Full finetuning updates every weight in the model — which is powerful but expensive. Parameter-Efficient Finetuning (PEFT) techniques train only a fraction of the parameters, dramatically reducing memory requirements while keeping most of the accuracy benefit.

🧬
Three families of PEFT
Addition-based — add new layers/adapters and train only those.
Selection-based — freeze most weights, select a sparse subset to update.
Reparametrisation-based (LoRA) — decompose weight updates into low-rank matrices and train those instead.

LoRA — Low-Rank Adaptation

LoRA is the most widely used PEFT technique. Instead of modifying the original weights directly, it trains a pair of small matrices whose product approximates the weight update.
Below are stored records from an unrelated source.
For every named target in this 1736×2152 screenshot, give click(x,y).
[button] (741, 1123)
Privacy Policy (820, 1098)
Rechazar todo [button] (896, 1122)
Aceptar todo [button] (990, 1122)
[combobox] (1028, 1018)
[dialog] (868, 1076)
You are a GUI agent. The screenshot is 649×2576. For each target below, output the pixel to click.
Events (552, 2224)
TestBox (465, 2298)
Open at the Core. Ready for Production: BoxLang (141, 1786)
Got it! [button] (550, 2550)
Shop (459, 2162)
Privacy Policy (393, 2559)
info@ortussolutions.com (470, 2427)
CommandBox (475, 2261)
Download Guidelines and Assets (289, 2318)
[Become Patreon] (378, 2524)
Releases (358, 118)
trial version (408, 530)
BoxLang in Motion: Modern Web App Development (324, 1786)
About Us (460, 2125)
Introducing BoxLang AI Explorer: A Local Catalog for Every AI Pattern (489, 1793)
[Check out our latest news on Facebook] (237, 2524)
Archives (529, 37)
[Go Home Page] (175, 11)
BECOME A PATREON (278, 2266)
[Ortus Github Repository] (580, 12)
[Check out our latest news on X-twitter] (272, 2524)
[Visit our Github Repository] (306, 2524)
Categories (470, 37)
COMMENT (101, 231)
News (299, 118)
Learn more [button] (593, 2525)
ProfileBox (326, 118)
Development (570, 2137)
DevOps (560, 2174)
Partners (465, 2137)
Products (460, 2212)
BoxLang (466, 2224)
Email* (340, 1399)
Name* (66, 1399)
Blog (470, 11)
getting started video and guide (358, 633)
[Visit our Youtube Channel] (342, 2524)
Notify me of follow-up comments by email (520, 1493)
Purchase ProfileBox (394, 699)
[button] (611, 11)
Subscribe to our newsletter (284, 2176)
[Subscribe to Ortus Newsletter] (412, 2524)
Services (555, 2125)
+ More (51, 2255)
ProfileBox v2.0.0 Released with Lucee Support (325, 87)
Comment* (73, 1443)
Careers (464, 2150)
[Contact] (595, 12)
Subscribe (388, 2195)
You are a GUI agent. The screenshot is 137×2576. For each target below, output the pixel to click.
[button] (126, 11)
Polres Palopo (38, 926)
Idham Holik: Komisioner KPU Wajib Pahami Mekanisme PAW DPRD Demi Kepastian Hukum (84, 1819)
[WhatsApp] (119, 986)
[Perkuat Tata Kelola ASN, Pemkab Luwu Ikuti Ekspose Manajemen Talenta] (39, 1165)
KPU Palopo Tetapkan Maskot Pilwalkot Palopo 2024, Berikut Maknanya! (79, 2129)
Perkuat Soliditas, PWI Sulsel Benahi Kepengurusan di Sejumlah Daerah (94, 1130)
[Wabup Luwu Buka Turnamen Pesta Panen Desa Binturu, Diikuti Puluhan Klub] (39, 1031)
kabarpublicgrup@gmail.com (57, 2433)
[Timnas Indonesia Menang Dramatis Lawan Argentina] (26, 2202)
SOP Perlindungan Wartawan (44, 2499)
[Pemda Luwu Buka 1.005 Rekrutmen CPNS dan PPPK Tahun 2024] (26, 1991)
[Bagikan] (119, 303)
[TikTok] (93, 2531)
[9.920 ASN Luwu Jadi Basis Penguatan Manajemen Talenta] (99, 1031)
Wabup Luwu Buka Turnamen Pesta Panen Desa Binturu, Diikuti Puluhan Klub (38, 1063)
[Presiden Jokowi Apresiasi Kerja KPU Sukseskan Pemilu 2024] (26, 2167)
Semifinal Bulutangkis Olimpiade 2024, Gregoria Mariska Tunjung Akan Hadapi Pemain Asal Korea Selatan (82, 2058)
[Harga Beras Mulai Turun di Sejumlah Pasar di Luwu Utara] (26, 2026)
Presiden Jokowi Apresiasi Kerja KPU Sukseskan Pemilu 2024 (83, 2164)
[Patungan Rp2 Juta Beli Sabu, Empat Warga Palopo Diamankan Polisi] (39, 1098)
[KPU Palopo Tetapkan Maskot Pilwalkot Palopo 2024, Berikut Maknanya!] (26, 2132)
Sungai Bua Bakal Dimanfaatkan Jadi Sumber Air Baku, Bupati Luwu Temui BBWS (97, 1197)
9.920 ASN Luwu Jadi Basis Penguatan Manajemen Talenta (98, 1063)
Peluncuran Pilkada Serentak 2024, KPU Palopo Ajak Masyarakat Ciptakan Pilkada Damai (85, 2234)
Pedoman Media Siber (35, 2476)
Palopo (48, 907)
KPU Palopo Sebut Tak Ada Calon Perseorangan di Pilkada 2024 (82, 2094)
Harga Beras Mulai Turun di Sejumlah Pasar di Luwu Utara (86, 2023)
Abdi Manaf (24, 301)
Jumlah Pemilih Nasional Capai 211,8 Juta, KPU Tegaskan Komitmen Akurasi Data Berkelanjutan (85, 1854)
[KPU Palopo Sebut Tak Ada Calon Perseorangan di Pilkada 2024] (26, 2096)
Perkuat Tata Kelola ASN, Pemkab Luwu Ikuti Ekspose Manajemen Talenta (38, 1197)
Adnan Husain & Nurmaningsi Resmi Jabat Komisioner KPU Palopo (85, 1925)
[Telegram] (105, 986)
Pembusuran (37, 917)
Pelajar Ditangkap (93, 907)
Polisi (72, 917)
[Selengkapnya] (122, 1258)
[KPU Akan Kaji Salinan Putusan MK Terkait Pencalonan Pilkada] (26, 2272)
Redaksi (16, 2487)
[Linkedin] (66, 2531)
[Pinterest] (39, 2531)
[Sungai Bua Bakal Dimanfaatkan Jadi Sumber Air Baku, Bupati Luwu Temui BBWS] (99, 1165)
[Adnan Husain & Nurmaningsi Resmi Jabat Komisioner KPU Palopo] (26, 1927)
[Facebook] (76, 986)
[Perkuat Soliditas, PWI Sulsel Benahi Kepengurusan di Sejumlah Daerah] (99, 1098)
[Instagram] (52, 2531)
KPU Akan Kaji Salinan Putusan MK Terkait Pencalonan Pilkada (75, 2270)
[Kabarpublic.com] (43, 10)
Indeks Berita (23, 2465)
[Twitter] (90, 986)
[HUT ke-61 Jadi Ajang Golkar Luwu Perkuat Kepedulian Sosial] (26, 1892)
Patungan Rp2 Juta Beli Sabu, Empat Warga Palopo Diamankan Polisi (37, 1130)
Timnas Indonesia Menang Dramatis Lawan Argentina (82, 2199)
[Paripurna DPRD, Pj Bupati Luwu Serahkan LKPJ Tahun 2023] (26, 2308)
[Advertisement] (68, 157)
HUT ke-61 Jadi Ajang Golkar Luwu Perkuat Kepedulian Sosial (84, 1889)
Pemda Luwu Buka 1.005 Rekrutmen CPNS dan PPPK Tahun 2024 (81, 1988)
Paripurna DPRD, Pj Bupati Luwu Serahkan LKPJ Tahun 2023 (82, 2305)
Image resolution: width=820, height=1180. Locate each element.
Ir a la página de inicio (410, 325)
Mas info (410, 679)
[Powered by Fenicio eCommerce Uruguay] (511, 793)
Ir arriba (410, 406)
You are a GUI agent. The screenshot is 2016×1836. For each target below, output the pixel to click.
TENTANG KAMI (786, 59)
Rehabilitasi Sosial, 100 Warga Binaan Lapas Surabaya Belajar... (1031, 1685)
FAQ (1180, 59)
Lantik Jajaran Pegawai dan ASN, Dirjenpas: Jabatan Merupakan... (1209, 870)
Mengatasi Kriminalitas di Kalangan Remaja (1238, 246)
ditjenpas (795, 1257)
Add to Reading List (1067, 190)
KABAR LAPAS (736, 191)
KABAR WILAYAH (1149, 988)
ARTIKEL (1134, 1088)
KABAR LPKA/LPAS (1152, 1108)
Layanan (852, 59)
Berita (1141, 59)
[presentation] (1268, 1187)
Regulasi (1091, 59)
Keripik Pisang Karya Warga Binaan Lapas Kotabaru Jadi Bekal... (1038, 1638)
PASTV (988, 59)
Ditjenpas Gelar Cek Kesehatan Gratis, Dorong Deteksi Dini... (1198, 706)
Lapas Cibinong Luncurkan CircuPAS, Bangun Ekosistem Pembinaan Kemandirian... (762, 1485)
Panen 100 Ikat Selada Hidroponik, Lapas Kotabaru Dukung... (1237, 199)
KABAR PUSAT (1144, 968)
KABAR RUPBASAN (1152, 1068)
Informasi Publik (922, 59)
At inference, these are merged back into the main weights — so there's no additional latency compared to the full finetuned model.

  • For GPT-3, trainable parameters reduced by 10,000× vs full finetuning
  • Accuracy is slightly below full finetuning — an acceptable tradeoff in most cases
  • Same inference latency — LoRA weights merge with base weights at inference
  • Train new low-rank matrices, freeze the main weights
  • The new weights are rank decomposition matrices of the original weights' change
  • Train separately, merge at inference time
When to use LoRA: any time you want to finetune a model larger than your GPU can accommodate for full finetuning. It's also great for rapid experimentation — train multiple LoRA adapters for different tasks and swap them at inference time without keeping multiple full model copies.